An adult is almost ready for discharge. She has a complicated care regimen to follow. When conducting client teaching, the nurse notes that the client cannot recall basic information that was discussed the day before. The client also appears distracted. When asked if she is feeling comfortable about leaving the hospital, she states, 'There's just too much to learn. I know I'm going to get home and mess something up.' The nurse realizes that the client may be experiencing:
- A. mild anxiety.
- B. moderate anxiety.
- C. severe anxiety.
- D. panic anxiety.
Correct Answer: B
Rationale: Difficulty recalling information and expressed worry about managing care suggest moderate anxiety, impairing learning but not reaching panic.
The nurse is caring for an adult male who is receiving haloperidol (Haldol). Which complaint by the client is of most concern to the nurse and should be immediately reported?
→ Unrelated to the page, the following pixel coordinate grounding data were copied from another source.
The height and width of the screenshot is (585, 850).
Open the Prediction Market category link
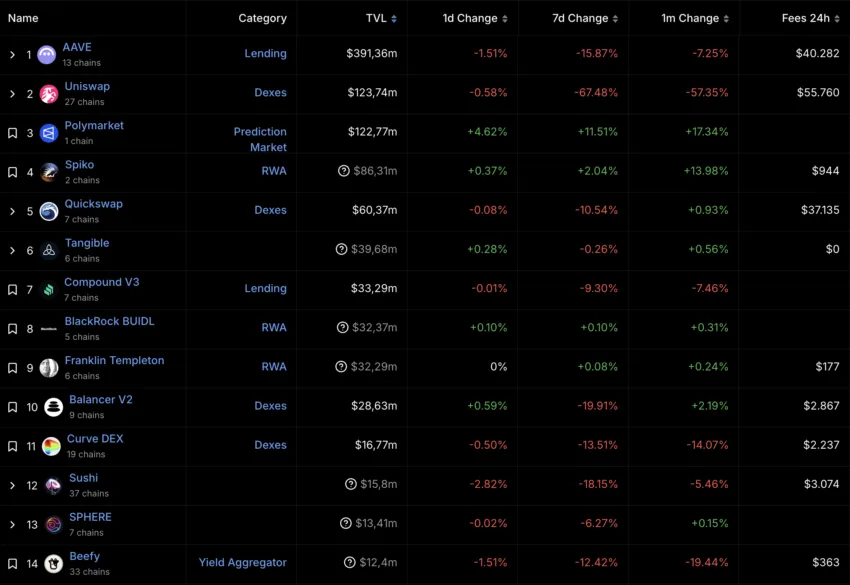pos(260,139)
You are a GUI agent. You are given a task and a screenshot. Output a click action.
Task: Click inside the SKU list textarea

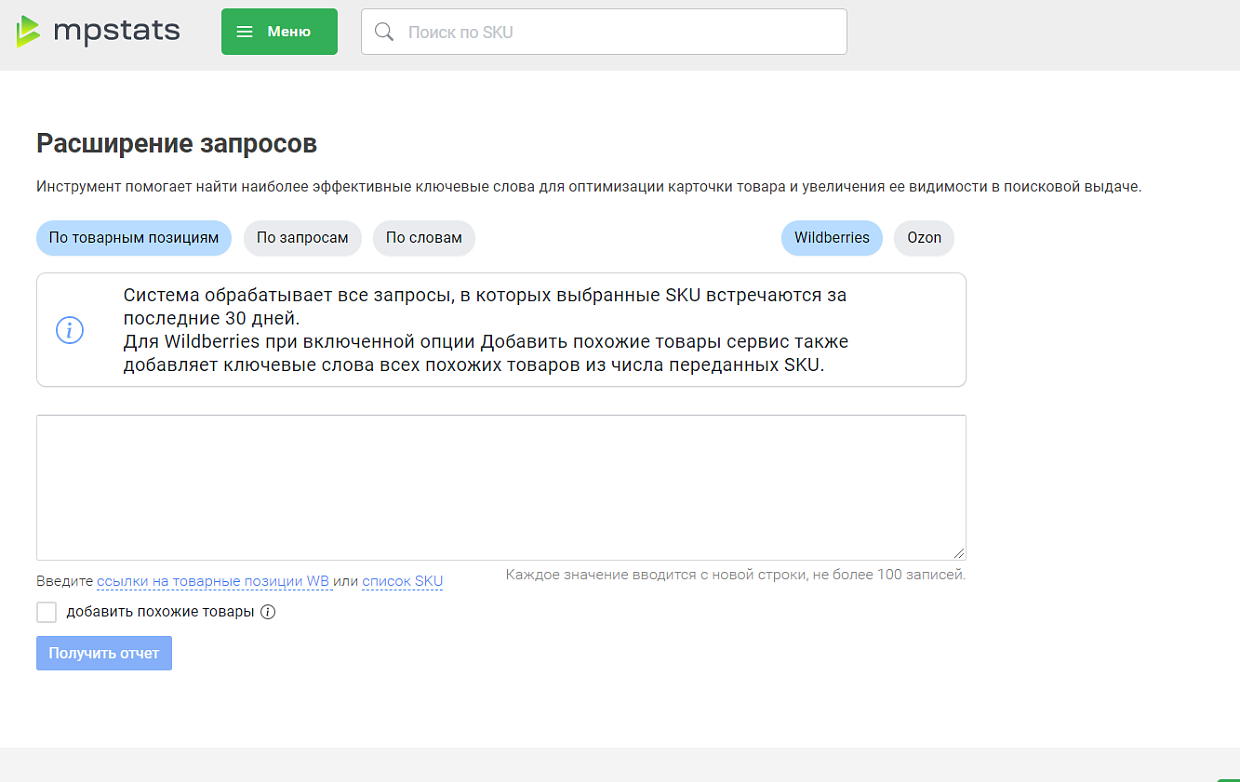pyautogui.click(x=500, y=487)
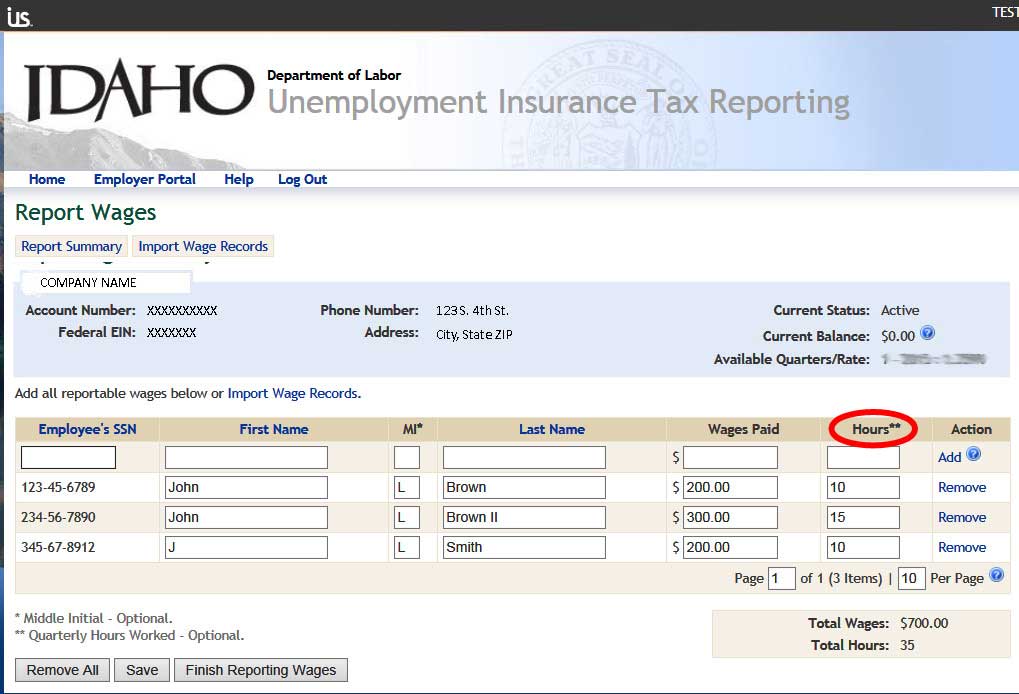1019x694 pixels.
Task: Click the us. logo in top bar
Action: [18, 15]
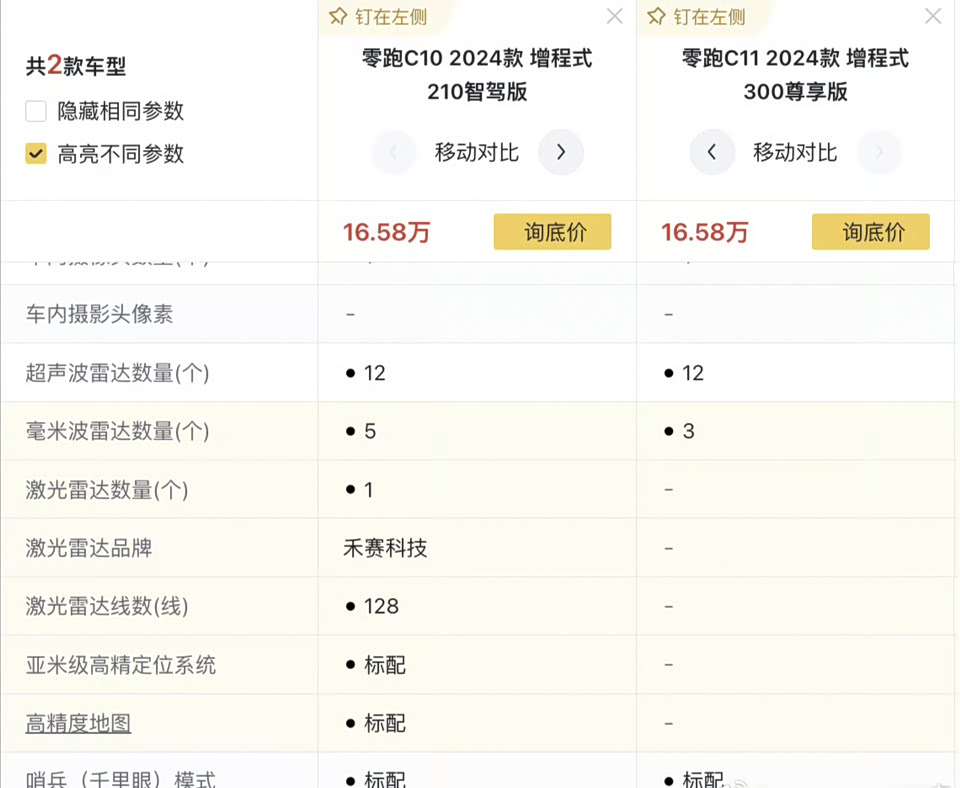The width and height of the screenshot is (960, 788).
Task: Remove the 零跑C11 column with its X
Action: (x=932, y=16)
- A. I have gained so much weight in the last few months.
- B. I am having trouble getting an erection.
- C. My legs are cramping and I feel like I need to walk all the time.
- D. It's really embarrassing. I'm drooling a lot.
Correct Answer: C
Rationale: Leg cramping and restlessness suggest akathisia, a serious extrapyramidal side effect of haloperidol, requiring immediate reporting.
The health care provider prescribes phenazopyridine hydrochloride for a client with a urinary tract infection. What would the office nurse remind the client to expect while taking this medication?
- A. Constipation
- B. Difficulty sleeping
- C. Discoloration of urine
- D. Dry mouth
Correct Answer: C
Rationale: Phenazopyridine causes orange-red urine discoloration, a benign effect. Constipation , insomnia , and dry mouth are not typical.
Laboratory results
Hematocrit
Male: 42%-52%
(0.42-0.52)
Female: 37%-47%
(0.37-0.47) 29%
(0.29)
Hemoglobin
Male: 14-18 g/dL
(140-180 g/L)
Female: 12-16 g/dL
(120-160 g/L) 9.7 g/dL
97 (g/L)
The nurse is caring for a client with chronic kidney disease who is scheduled to receive recombinant human erythropoietin and iron sucrose. Which of the following actions should the nurse take?
- A. Administer erythropoietin in the client's ventrogluteal muscle.
- B. Check the client's blood pressure prior to administering erythropoietin.
- C. Contact the health care provider to clarify the prescription for iron sucrose.
- D. Hold erythropoietin and inform the health care provider of the laboratory test results.
Correct Answer: B
Rationale: Erythropoietin can increase blood pressure, so checking BP is essential. It's given IV or SC, not IM . Iron sucrose is standard , and holding erythropoietin requires lab evidence.